Look through the records that follow and state how many lines hold the word "right", without adding anything.

——————————

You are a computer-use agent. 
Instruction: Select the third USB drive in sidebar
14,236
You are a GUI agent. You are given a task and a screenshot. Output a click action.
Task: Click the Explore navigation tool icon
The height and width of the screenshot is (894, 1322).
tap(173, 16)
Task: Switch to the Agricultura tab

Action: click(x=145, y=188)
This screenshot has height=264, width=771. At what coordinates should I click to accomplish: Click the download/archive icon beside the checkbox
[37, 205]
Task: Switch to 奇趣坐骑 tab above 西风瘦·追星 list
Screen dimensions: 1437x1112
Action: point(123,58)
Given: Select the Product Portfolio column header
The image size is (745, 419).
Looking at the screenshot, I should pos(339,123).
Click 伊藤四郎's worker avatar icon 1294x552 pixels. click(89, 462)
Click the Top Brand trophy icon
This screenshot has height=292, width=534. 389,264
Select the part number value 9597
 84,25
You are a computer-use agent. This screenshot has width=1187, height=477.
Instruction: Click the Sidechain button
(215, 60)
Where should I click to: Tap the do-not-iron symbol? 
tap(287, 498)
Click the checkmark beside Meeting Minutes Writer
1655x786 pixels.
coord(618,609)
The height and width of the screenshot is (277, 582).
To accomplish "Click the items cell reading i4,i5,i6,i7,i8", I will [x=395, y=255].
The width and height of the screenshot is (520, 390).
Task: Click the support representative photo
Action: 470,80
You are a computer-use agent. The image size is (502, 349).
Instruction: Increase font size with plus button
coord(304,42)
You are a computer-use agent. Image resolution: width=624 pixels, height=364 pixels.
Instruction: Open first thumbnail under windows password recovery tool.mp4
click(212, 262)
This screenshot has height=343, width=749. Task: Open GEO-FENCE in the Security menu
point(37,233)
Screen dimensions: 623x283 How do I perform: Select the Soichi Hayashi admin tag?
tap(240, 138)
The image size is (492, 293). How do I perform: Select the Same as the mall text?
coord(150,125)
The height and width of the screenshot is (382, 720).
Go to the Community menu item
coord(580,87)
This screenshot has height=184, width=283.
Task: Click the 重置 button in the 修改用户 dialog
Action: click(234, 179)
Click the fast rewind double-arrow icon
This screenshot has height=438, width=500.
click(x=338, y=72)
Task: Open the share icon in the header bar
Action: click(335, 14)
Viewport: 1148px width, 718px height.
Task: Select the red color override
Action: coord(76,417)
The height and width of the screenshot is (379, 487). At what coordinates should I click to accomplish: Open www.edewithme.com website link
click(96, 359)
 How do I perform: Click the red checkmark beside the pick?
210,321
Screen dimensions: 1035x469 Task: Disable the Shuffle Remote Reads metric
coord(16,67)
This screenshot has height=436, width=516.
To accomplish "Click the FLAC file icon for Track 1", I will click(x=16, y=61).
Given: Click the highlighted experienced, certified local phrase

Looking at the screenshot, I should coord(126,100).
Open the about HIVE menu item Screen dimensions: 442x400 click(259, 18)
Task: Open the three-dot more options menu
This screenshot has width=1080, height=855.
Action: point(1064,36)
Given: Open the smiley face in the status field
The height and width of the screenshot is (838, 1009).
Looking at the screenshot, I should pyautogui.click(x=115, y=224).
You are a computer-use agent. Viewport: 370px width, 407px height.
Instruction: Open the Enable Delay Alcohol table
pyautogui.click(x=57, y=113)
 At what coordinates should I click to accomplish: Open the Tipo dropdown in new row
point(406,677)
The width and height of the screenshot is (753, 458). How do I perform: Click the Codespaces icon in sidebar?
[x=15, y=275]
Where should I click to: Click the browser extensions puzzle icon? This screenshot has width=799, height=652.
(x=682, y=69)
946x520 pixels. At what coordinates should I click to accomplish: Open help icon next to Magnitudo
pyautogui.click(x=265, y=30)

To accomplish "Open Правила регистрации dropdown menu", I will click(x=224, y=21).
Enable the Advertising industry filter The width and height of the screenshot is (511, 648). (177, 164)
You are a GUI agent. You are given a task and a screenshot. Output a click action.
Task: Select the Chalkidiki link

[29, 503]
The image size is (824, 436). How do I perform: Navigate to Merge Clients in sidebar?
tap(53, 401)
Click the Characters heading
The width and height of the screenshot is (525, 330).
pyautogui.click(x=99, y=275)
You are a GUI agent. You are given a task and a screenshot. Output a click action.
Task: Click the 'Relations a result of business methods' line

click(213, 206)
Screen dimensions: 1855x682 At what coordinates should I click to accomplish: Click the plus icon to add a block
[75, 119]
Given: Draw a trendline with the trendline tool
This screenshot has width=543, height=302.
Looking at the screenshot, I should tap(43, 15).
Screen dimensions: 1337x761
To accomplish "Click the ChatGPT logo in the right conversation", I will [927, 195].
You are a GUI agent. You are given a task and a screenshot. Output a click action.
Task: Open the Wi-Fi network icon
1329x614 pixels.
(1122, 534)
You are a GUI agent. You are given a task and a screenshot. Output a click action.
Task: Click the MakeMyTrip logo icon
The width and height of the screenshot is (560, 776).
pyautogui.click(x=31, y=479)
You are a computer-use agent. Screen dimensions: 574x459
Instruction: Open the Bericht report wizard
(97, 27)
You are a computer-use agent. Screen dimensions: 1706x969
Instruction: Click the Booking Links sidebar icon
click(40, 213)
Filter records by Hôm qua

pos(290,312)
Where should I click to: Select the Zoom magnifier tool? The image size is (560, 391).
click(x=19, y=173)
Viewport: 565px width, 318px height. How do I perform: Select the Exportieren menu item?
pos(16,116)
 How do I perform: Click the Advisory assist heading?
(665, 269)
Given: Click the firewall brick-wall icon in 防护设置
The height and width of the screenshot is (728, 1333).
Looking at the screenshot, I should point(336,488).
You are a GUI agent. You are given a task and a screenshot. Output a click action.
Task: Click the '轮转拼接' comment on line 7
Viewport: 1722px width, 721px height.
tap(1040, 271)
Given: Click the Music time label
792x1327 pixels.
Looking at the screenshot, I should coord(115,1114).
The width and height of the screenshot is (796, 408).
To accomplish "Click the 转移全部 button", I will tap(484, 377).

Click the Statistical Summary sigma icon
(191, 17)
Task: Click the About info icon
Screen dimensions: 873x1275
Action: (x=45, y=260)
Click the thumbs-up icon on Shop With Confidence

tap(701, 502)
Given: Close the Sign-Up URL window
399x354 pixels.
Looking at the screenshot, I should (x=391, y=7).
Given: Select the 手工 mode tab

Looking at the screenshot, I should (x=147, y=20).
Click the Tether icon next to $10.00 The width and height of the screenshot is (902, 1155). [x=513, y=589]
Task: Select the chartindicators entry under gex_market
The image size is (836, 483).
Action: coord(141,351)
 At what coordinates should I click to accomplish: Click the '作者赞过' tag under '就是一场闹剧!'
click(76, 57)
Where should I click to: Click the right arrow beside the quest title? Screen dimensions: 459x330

——————————

● **Response**
2